Of the approximately 112.5 million blogs on the Web, almost 5,000 are corporate, according to blog indexer Technorati. Blogging originated to start online conversations and be a part of a virtual community, but corporate bloggers are in it for other reasons: talking directly to customers or giving a personal touch to a big business.

“It’s a phenomenal promotion vehicle for a company, or a great crisis tool or a great customer service tool,” said Geoff Livingston, a public relations strategist and social media expert. 

Smaller businesses are experimenting, too, since a blog can be an economical way of getting attention.

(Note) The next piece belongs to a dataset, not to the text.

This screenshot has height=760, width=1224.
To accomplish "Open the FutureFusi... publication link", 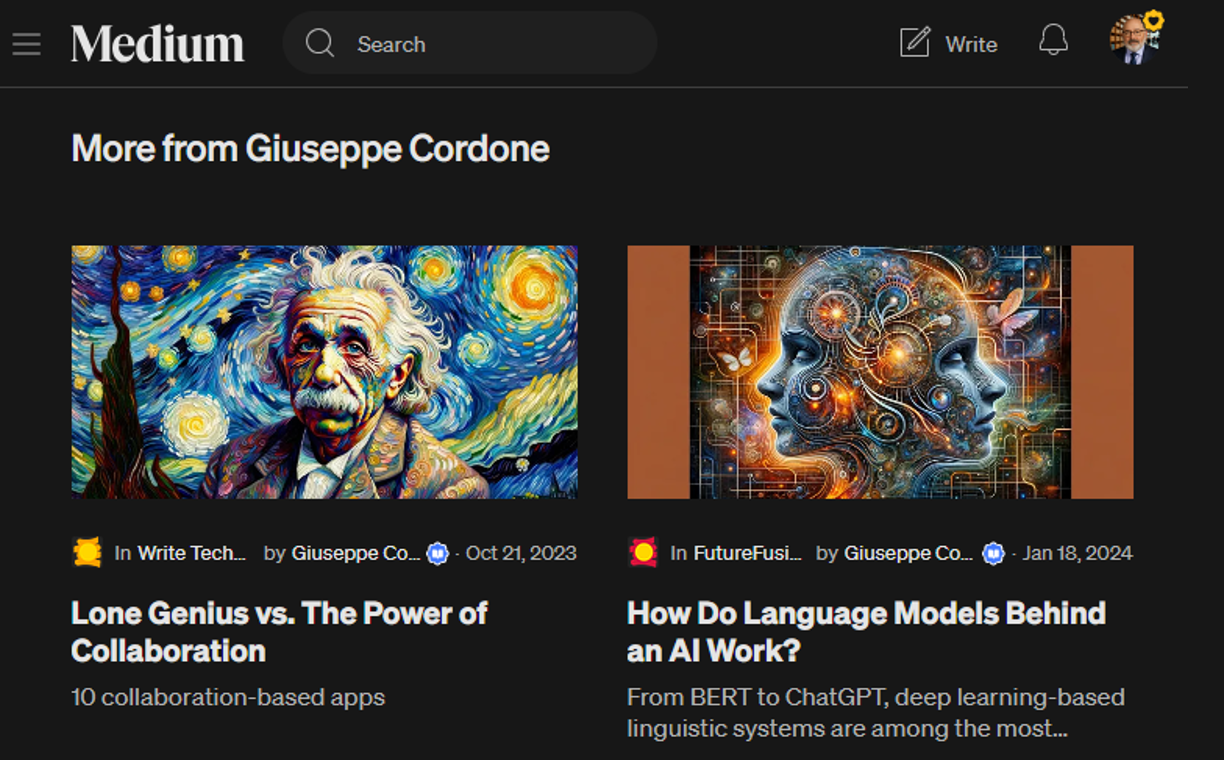I will 748,553.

“It’s a small business, so we don’t have a marketing budget,” said Robb Duncan, who began a blog for his Georgetown gelato shop, Dolcezza, about two years ago. “We’ve never done any ads or promoting because we can’t afford it. So I guess it’s kind of guerrilla marketing, and it’s free.”

When his second store opened in Bethesda in July, Duncan used his blog to advertise an opening night ice cream giveaway. He ended up serving over 300 gallons of ice cream to more than 1,000 customers that night.

Read more of this Washington Post story: Marketing Moves to the Blogosphere

Blogging is an excellent new business tool, especially for small and midsize ad agencies. It provide your agency with:

  • A much larger online presence
  • An economical way to get attention
  • A way to connect and build relationships with your target audience
  • An effective way to generate relevant inbound leads

It does these things and more but, only if you create your agency’s blog correctly. It isn’t a place to “sell” your agencies services. The moment you start selling, touting your expertise, is the moment you will lose your audience.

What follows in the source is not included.